Iris Bethge wird Chefin des Bankenverbandes VÖB. Warum die 47-Jährige eine ungewöhnliche Besetzung ist.

Von Andrea Rexer

Wenn Iris Bethge auf dem Rücken ihres Pferdes im Wald hinter einer Meute Spürhunde herjagt, dann durchquert sie so manchen Graben und überspringt so einige querliegende Baumstämme. Die Reitjagd ist nur ein Hobby - übrigens eines, bei dem nicht geschossen wird. Aber die Fähigkeit, selbst große Hürden elegant zu nehmen, muss Iris Bethge nun auch im Job beweisen: Die 47-Jährige wird neue Hauptgeschäftsführerin des Bankenverbandes VÖB, der sich für die Belange der öffentlichen Banken einsetzt. Ihr Sprung an die Spitze eines Verbandes ist durchaus ungewöhnlich, denn bisher verantwortet Bethge die Kommunikation, und das auch noch bei der Konkurrenz, dem Verband der Privatbanken, BdB.
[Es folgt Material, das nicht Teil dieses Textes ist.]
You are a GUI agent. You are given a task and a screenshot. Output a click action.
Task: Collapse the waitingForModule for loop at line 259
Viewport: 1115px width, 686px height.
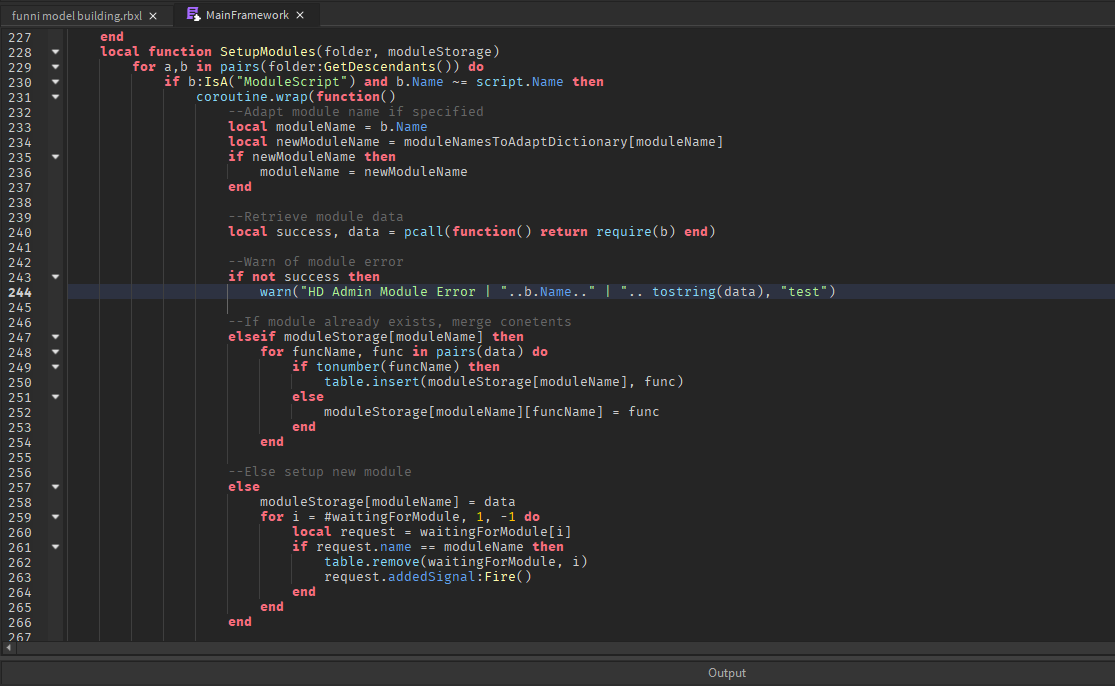point(55,516)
Kein Wunder also, dass die Personalie in der Bankenbranche Aufsehen erregt hat. Schließlich standen auf der Liste des Headhunters auch eine ganze Reihe von Männern, die sich fachlich für qualifizierter halten. "Die werden sie inhaltlich sicherlich herausfordern wollen", sagt einer aus der Szene. Viele sind gespannt, wie sie sich bei öffentlichen Auftritten schlagen wird und ob es ihr gelingen wird, auch inhaltlich eigene Akzente zu setzen. Dass sie den Verband öffentlich gut positionieren wird, daran zweifelt niemand.
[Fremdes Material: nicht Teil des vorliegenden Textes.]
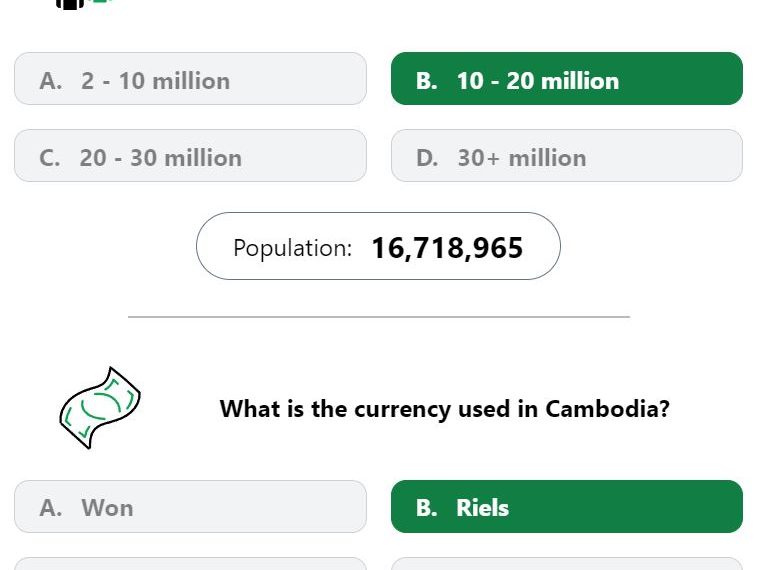763x570 pixels.
Task: Select the "30+ million" option
Action: point(566,156)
Doch selbst, wenn sie Gegenwind bekommt, würde das Bethge nicht abschrecken. Gern erzählt sie aus der Zeit, in der sie als Redaktionsleiterin des Isenhagener Kreisblattes den Auftrag hatte, das Blatt umzukrempeln. Schon nach einer Woche umringte die Redaktion ihren Tisch: "Es ist leichter, wenn sich nur eine umgewöhnt und nicht fünf", sagten sie ihr. Bethge setzte sich durch. Auch wenn es ihr, wie sie ganz offen erzählt, nicht immer leichtfiel.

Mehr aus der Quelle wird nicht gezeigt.